We have found that the dominantly-expressed class I molecules from some MHC haplotypes (like B4/B13, B12, B15 and B19) have peptide-binding specificities that are really “fastidious”, requiring particular amino acids as “anchor residues” in at least three places within an eight amino acid peptide. However, for other haplotypes (like B2, B14 and B21), the dominantly-expressed class I molecules have peptide-binding specificities that are really “promiscuous”, binding an astonishing variety of peptides. The structures of these promiscuous class I molecules explain this breadth of peptide binding. These two kinds of haplotypes differ in a suite of properties, including cell surface expression level, peptide-transporter (“TAP”) specificity and resistance to the oncogenic herpesvirus that causes Marek’s disease.
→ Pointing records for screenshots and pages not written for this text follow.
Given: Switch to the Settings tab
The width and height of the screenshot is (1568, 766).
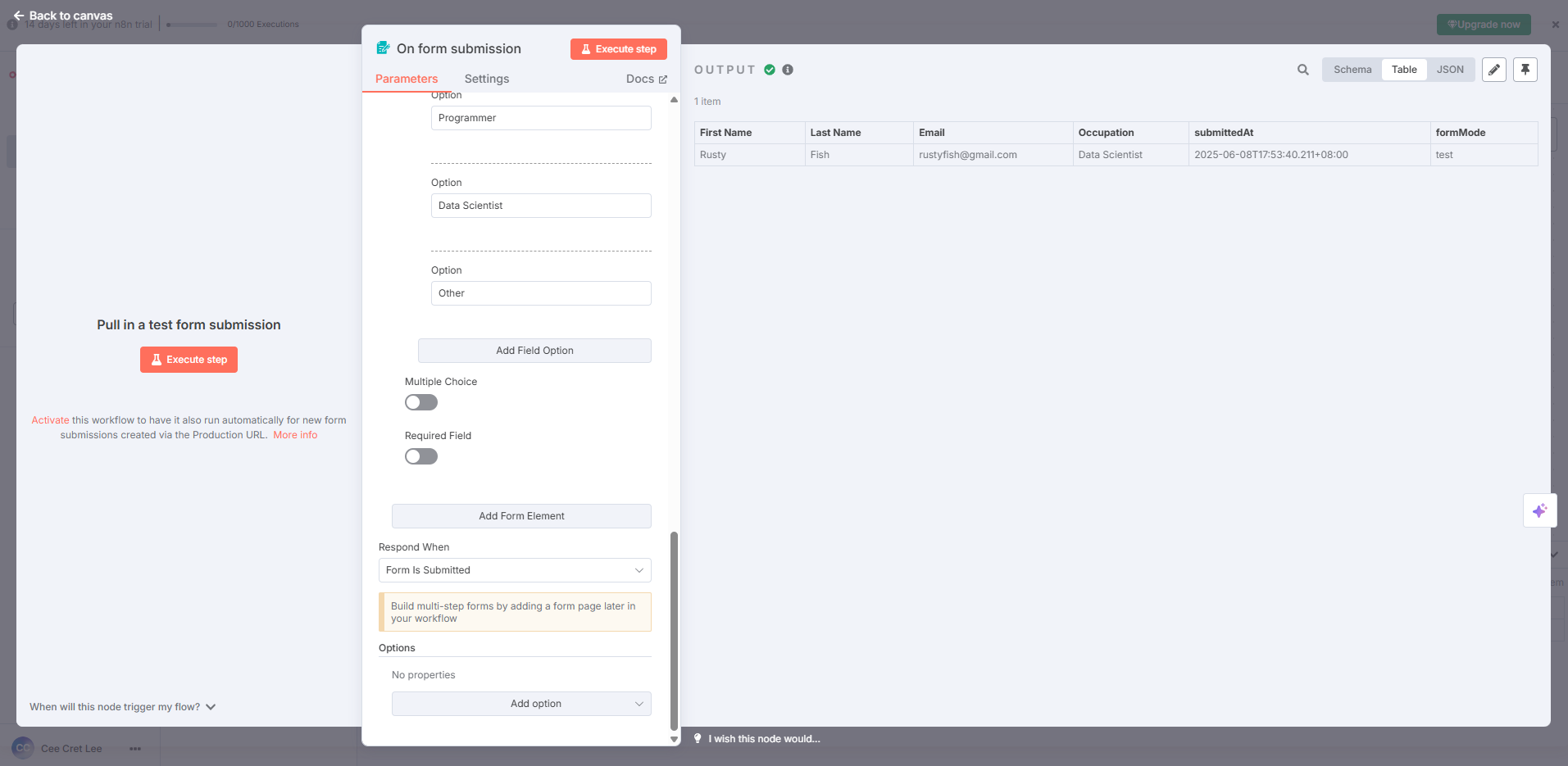Looking at the screenshot, I should (x=486, y=79).
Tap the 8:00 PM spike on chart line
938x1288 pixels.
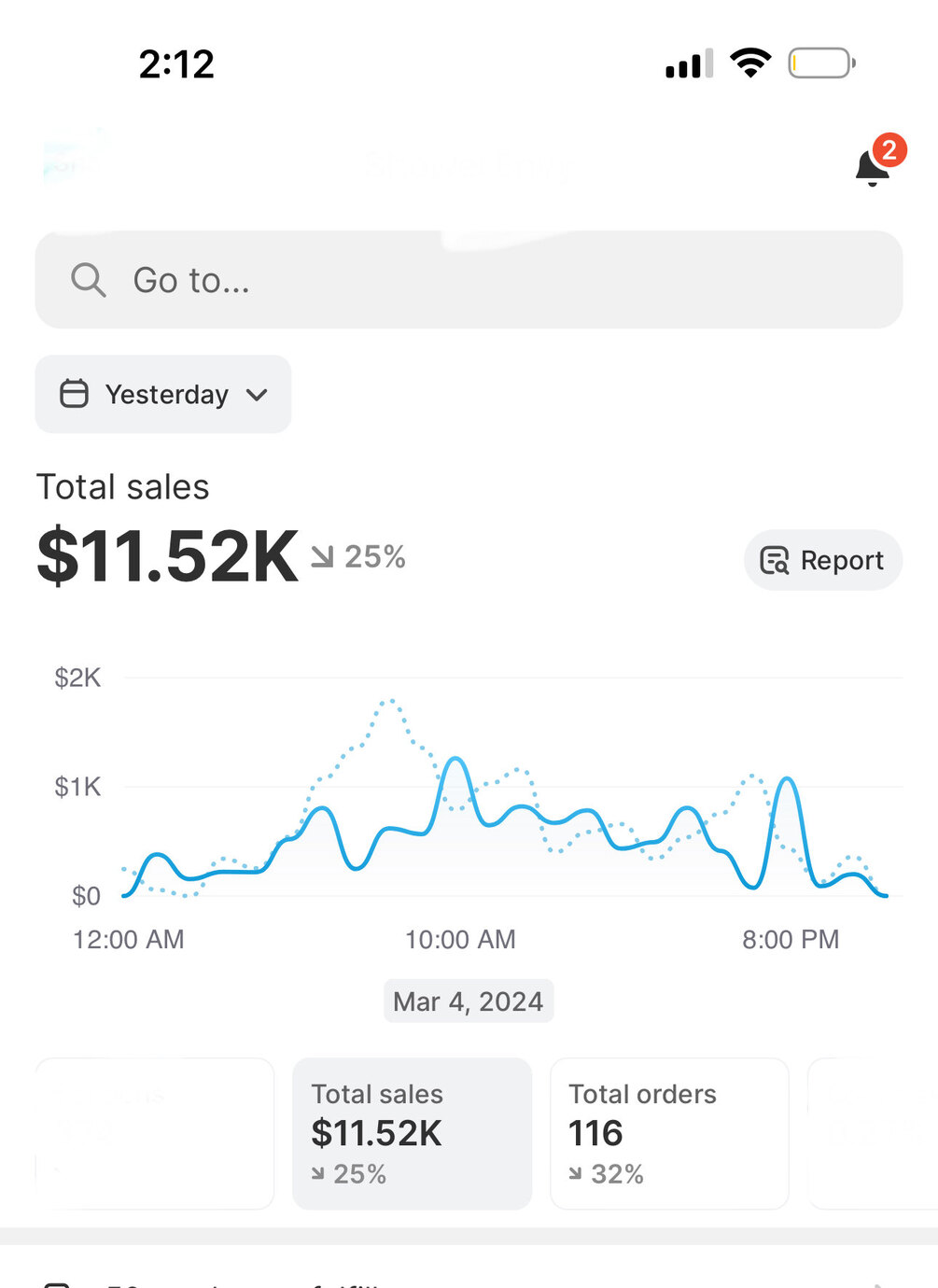[x=788, y=778]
Our current hypothesis is that the promiscuous class I molecules allow recognition by a much wider variety of T cells, resulting in a greater and more effective immune response, more like class II molecules than human class I molecules. Such promiscuous class I molecules might be considered as “generalists” that confer resistance to many pathogens, with the more fastidious “specialists” being strongly selected for particular new or deadly pathogens.

However, such wider recognition of promiscuous class I molecules would lead to a great deletion of T cells during negative selection in the thymus, which would not be beneficial. Our current hypothesis is that the peptide-binding repertoire is inversely correlated with cell surface expression exactly to balance deletion of T cells in the thymus in order to ensure an optimal T cell response in the periphery.
Such properties are more difficult to discern in mammals, which generally have a multigene family of well-expressed class I molecules. However, we have found that certain class I alleles in humans also show an inverse correlation between the peptide-binding repertoire and cell surface expression. In particular, HLA-B*57:01 and 27:05 are fastidious high expressing class I molecules conferring long-term non-progression from HIV infection to AIDS (a new and dangerous pathogen for humans), whereas HLA-B*07:02 and 35:01 are more promiscuous and confer rapid progression. Thus, the simple MHC of chickens has allowed us to discover fundamental properties of MHC class I molecules that eluded the biomedical community for decades.